- Stainer in the 1970s
- Born: 29 September 1945 Shaftesbury, Dorset, England
- Died: 31 May 2025 (aged 79)
- Occupation: Performance artist

= Annie Stainer =

English mime and clown (1945–2025)

Annie Stainer (29 September 1945 – 31 May 2025) was an English mime, clown, and dancer. She was known for her solo performances during the 1970s and 1980s, including a series of three related mime-and-dance works referred to as the Annie Stainer trilogy.

==Early life and education==
Stainer was born on 29 September 1945 in Shaftesbury, Dorset, England, and was raised in Mere, Wiltshire, where her parents Edna and Ron were bakers. She attended Shaftesbury grammar school and took ballet classes as a child, where her teacher criticised her for her "broken arms," which would make her "appear to fly, by delicately and continuously undulating her arms as if they were remarkable wings," something that would later be featured in her solo work as an adult. In 1967, she went to the University of Warwick to study French, where she met her collaborator and husband Reg Bolton. She went on to study at the London School of Contemporary Dance in 1968 before studying mime with Etienne Decroux completing in 1971.

== Career ==
In the early 1970s, Stainer met David Bowie through the choreographer Lindsay Kemp who taught Bowie mime in the 1960s. In 1972, Stainer appeared in a film shot by the photographer Mick Rock for Bowie's song "John, I'm Only Dancing", which includes the line "Well, Annie's pretty neat, she always eats her meat." The line is assigned to her as she appeared in the accompanying video. She also performed on stage with Bowie, in his Ziggy Stardust persona, during concerts at the Rainbow Theatre in London in August 1972. At the shows, she performed with a group called the Astronettes in exotic make up and wearing a fishnet bodystocking. During the song "Lady Stardust" she and her fellow dancers put on Bowie masks.

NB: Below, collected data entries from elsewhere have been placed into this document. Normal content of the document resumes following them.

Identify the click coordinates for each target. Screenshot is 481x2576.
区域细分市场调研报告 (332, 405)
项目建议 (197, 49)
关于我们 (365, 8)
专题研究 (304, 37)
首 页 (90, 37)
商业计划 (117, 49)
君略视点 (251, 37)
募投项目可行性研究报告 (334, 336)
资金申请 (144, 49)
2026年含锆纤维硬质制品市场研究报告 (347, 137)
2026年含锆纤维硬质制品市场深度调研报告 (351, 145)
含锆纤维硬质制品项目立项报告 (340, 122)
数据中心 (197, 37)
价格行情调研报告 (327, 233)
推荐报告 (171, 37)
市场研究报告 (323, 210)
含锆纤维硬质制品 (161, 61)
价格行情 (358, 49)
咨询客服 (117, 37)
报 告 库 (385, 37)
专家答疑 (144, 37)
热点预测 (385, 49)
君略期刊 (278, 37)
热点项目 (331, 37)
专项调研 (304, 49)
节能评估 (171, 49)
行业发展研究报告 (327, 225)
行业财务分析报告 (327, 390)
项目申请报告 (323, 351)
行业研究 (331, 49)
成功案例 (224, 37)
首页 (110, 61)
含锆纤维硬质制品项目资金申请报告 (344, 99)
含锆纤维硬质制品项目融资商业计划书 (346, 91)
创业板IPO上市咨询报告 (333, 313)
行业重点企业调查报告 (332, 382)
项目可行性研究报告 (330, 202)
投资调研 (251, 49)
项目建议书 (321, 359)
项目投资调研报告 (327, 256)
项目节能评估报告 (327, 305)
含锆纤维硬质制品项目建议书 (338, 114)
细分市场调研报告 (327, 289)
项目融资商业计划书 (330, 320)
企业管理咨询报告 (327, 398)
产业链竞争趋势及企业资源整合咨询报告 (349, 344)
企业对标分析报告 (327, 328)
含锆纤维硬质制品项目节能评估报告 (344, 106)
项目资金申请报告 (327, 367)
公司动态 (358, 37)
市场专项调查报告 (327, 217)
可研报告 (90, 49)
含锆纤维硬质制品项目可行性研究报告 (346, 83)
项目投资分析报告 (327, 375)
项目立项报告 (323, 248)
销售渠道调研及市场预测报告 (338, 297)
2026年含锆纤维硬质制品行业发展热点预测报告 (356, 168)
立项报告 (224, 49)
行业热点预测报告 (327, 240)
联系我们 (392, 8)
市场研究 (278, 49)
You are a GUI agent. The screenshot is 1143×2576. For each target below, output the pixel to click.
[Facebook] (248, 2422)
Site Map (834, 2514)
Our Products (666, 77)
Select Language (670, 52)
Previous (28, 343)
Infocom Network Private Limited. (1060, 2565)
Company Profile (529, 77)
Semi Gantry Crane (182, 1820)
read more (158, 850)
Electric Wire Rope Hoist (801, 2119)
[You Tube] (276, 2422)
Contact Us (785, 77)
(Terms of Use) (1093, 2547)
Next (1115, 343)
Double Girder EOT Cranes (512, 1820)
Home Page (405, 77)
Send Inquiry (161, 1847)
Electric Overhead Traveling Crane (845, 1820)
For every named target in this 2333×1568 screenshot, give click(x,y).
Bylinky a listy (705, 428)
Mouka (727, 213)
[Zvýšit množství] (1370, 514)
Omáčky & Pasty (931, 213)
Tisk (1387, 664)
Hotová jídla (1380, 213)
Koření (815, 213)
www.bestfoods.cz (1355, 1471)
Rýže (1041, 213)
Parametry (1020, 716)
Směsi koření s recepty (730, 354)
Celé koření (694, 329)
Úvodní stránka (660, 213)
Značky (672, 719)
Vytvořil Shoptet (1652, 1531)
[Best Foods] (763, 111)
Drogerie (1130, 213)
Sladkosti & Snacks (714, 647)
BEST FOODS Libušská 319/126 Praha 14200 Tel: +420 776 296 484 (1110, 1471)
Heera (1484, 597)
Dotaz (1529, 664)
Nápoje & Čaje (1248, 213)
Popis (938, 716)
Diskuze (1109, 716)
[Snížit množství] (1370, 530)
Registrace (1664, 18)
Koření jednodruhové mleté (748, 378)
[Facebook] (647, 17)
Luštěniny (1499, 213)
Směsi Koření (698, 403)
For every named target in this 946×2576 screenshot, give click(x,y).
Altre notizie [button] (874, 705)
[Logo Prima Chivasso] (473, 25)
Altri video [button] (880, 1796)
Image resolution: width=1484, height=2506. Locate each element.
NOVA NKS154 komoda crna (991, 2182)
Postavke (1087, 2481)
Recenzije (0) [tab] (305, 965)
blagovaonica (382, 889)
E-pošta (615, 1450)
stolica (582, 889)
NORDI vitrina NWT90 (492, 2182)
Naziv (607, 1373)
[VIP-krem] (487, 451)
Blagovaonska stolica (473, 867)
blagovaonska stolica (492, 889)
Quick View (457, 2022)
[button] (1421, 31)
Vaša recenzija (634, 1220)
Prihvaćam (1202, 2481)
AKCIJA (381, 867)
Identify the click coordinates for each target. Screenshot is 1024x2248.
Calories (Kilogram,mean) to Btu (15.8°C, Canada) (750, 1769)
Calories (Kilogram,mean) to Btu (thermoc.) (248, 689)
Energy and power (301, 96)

Stainer's work included playing the albatross in The Rime of the Ancient Mariner in 1977 which was awarded a Fringe First award in Edinburgh. She is best known for the Annie Stainer trilogy, three mime and dance performances that had a mutual theme. These began with a 1973 performance based around the first wife of Adam who is said to be Lilith. The Legend of Lilith was performed at the Cathedral of St. John the Divine in New York.

In 1985, the family moved to Perth where Stainer and her husband worked for the Western Australian Academy of Performing Arts (WAAPA) and ran a circus shop. In 1988 she performed her complete trilogy in Perth which consisted of The Rime of the Ancient Mariner, Moon from 1975, and the final piece Changing Woman which was first performed in Glasgow in 1984. She was the Head of Movement at WAAPA for six years.

In 2002, Stainer and her daughter established the Total Theatre school of physical theatre at the Camelot theatre in Perth. It combined circus, dance, theatre, and cabaret. Subjects taught there including Shakespeare, classical Chinese dance, and unicycle riding lessons. It produced more than 30 original works until its closure in 2012.

== Personal life and death ==
Stainer's husband and collaborator Reg Bolton died in 2006. They had two children, Jo and Sophie. Stainer died of pneumonia on 31 May 2025.